**Task description**
Using the entries that follow, transcribe only the lines from the line with "Click the second" to the line with "Task: Click the", both included, exactly as they stand and without pictures.
■ ■ ■
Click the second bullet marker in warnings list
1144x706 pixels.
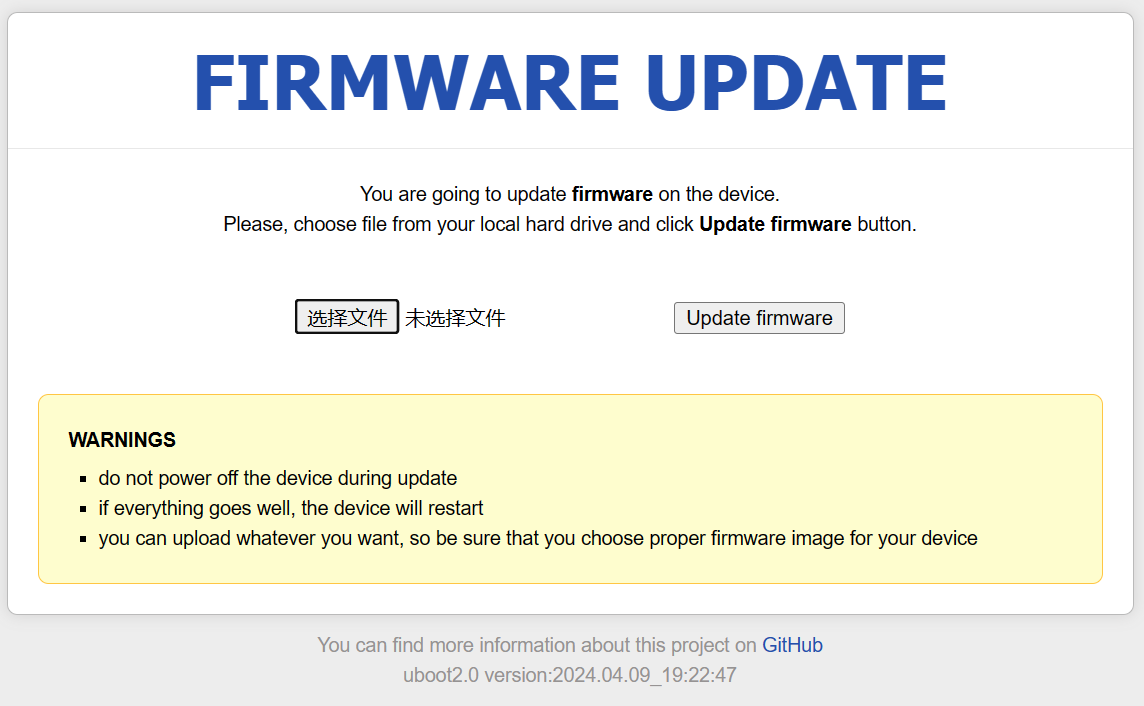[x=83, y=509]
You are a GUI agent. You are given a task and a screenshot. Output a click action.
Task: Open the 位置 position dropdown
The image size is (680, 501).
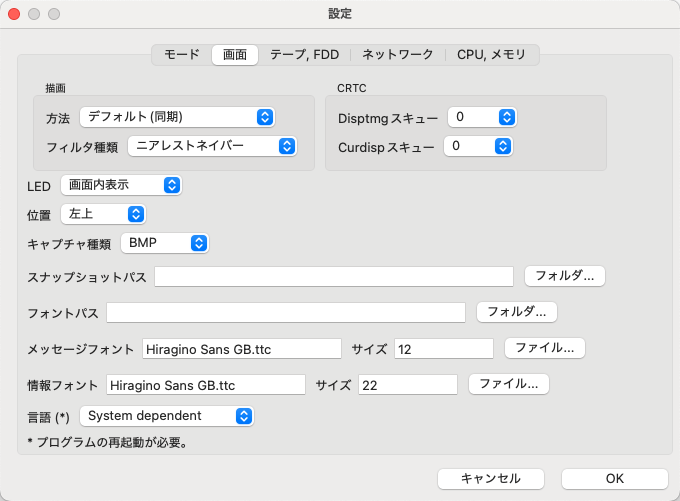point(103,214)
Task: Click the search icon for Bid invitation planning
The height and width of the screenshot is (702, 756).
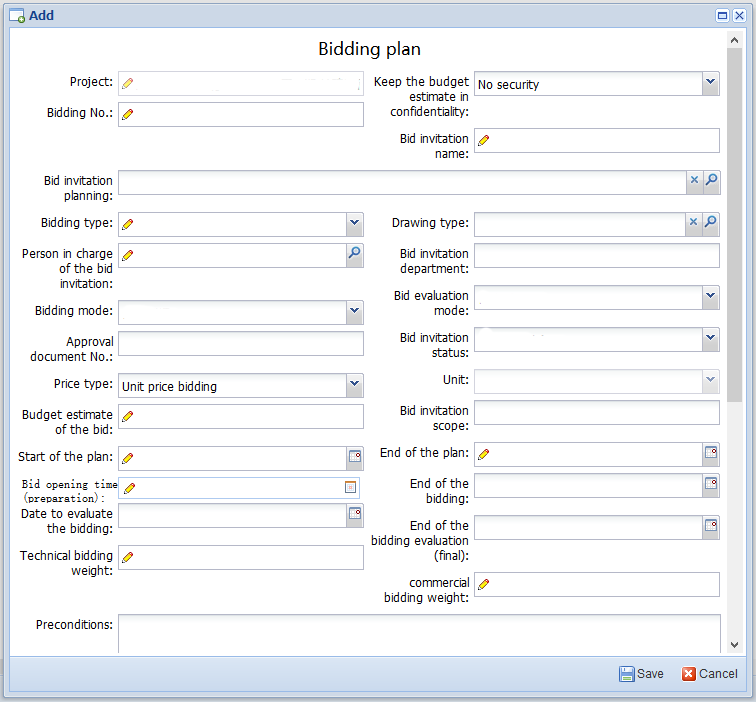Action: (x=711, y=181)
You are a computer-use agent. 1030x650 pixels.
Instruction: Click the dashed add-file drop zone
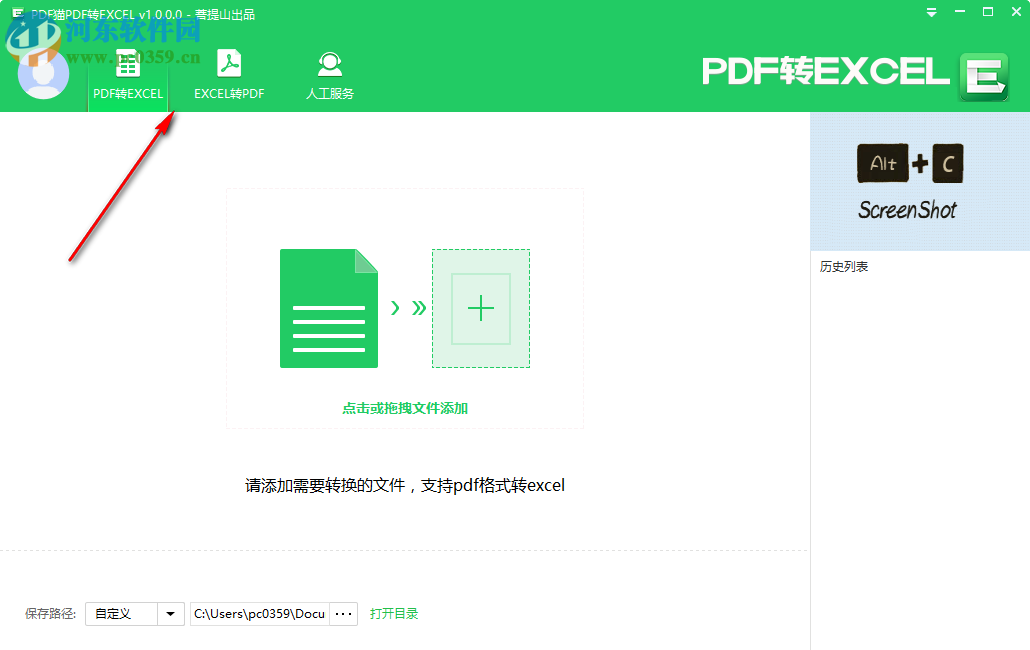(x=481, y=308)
■ ■ ■
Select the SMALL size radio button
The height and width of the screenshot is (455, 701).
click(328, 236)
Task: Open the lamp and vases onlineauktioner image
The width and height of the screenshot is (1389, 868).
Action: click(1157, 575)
■ ■ ■
**The completed task**
Click the second bullet marker in warnings list
1144x706 pixels.
[x=83, y=509]
You are a GUI agent. You are given a task and a screenshot. Output a click action.
Task: Open the 位置 position dropdown
The image size is (680, 501).
point(103,214)
Task: Click the search icon for Bid invitation planning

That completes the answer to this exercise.